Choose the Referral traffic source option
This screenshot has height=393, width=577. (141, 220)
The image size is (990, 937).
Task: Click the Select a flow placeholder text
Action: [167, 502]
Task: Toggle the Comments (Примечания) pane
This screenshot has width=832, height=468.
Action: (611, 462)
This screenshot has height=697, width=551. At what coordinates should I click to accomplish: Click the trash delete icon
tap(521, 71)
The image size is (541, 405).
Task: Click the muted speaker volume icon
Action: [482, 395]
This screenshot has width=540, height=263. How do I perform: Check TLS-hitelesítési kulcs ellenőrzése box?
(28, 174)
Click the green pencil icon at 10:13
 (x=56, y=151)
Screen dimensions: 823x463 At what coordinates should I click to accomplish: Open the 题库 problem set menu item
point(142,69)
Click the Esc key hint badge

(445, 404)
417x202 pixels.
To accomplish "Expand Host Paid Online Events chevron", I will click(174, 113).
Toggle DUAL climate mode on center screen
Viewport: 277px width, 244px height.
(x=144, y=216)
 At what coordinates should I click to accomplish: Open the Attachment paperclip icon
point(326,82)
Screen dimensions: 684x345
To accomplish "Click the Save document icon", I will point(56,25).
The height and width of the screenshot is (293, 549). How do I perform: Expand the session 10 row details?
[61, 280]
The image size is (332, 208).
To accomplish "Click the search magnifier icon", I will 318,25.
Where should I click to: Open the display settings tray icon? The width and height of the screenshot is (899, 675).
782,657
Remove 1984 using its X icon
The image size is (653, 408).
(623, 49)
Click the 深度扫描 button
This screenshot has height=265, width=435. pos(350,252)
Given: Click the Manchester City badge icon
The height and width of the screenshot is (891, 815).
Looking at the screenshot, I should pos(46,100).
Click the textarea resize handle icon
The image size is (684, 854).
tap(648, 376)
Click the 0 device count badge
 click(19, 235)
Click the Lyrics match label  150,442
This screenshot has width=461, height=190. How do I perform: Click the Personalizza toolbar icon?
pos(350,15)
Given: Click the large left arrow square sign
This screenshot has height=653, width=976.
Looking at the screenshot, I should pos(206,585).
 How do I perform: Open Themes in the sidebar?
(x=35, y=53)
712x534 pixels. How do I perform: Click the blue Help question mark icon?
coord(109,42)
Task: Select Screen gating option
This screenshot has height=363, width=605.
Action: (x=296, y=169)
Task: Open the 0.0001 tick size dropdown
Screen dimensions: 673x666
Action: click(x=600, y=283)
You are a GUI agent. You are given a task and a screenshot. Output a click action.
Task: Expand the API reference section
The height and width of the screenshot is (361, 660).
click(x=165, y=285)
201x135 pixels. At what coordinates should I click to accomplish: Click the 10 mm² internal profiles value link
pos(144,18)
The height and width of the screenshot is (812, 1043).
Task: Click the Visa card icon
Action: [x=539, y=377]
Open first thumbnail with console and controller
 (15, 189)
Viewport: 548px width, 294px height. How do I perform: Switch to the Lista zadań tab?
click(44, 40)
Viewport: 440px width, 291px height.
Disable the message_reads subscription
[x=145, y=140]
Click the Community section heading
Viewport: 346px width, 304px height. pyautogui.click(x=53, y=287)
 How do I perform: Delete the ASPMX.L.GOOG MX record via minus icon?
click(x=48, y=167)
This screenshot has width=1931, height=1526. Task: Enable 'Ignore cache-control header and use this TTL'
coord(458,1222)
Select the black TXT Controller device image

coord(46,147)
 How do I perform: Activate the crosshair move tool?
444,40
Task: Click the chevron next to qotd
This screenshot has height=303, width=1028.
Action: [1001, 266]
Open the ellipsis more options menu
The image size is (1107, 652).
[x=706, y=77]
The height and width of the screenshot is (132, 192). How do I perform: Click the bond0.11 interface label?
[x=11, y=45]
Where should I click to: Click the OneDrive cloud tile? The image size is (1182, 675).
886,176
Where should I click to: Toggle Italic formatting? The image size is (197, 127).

Task requirements
Only a verbatim transcription of the lines from the one containing "Open first thumbnail" through the last line of the records counts as the answer.

Exercise output
Open first thumbnail with console and controller
 (15, 189)
Viewport: 548px width, 294px height. How do I perform: Switch to the Lista zadań tab?
click(44, 40)
Viewport: 440px width, 291px height.
Disable the message_reads subscription
[x=145, y=140]
Click the Community section heading
Viewport: 346px width, 304px height. pyautogui.click(x=53, y=287)
 How do I perform: Delete the ASPMX.L.GOOG MX record via minus icon?
click(x=48, y=167)
This screenshot has width=1931, height=1526. Task: Enable 'Ignore cache-control header and use this TTL'
coord(458,1222)
Select the black TXT Controller device image

coord(46,147)
 How do I perform: Activate the crosshair move tool?
444,40
Task: Click the chevron next to qotd
This screenshot has height=303, width=1028.
Action: [1001, 266]
Open the ellipsis more options menu
The image size is (1107, 652).
[x=706, y=77]
The height and width of the screenshot is (132, 192). How do I perform: Click the bond0.11 interface label?
[x=11, y=45]
Where should I click to: Click the OneDrive cloud tile? The image size is (1182, 675).
886,176
Where should I click to: Toggle Italic formatting? The image size is (197, 127).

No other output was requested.